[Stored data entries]
Start of Block

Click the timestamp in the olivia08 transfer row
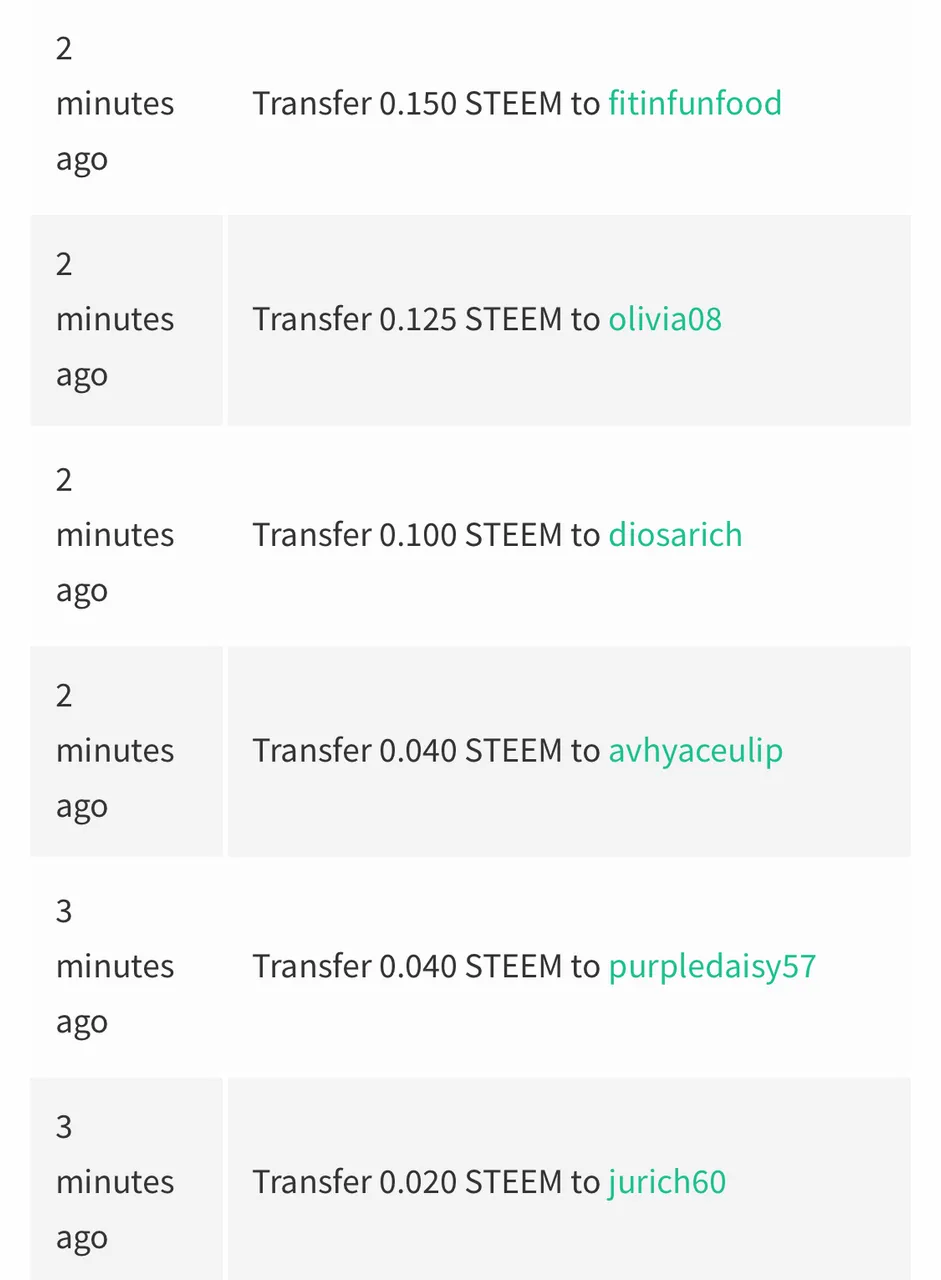[115, 319]
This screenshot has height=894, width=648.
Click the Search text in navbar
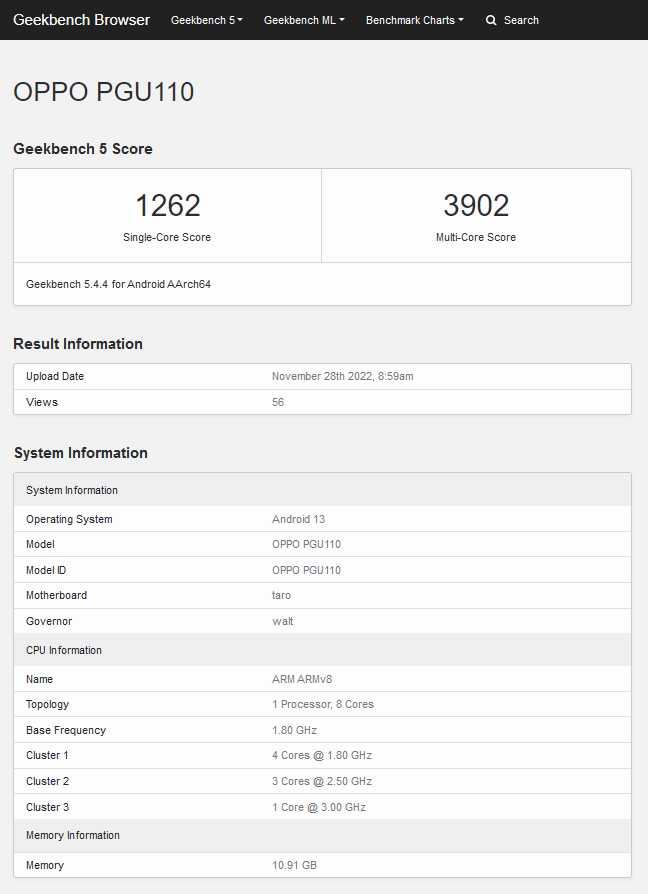click(521, 20)
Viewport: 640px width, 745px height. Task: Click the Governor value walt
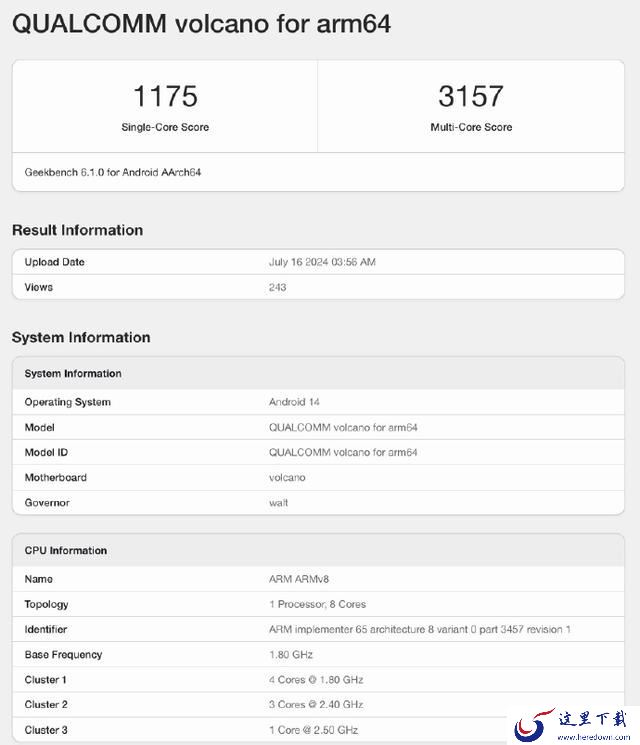278,503
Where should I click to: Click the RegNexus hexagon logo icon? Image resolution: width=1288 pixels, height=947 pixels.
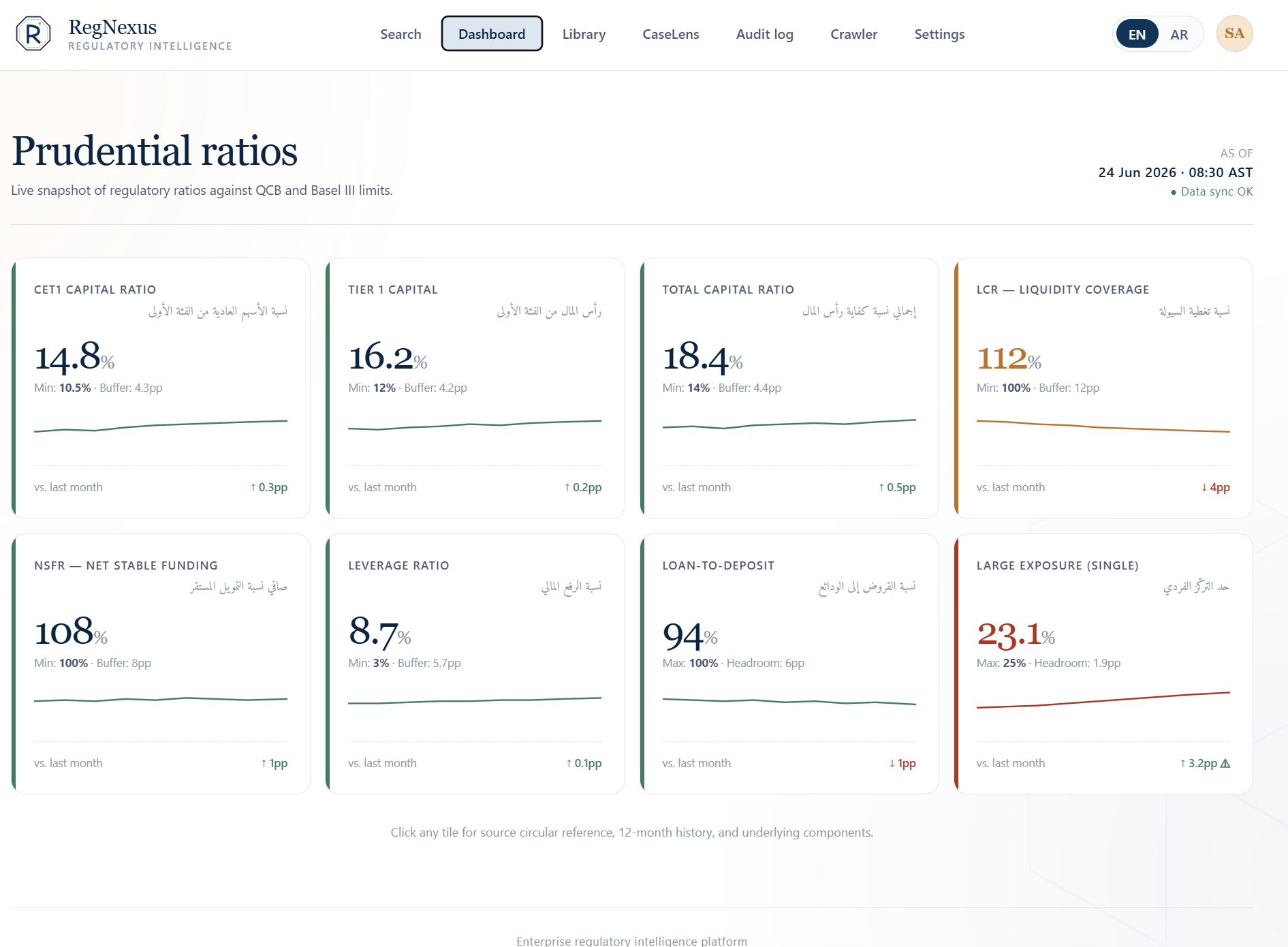coord(33,33)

End of Block

### EXERCISE DETAILS:
The answer must be an exact restatement of all the records, with no pictures included.

### REPLY TO THE EXERCISE:
Click the timestamp in the olivia08 transfer row
[115, 319]
This screenshot has height=894, width=648.
Click the Search text in navbar
click(521, 20)
Viewport: 640px width, 745px height. Task: Click the Governor value walt
278,503
Where should I click to: Click the RegNexus hexagon logo icon? Image resolution: width=1288 pixels, height=947 pixels.
coord(33,33)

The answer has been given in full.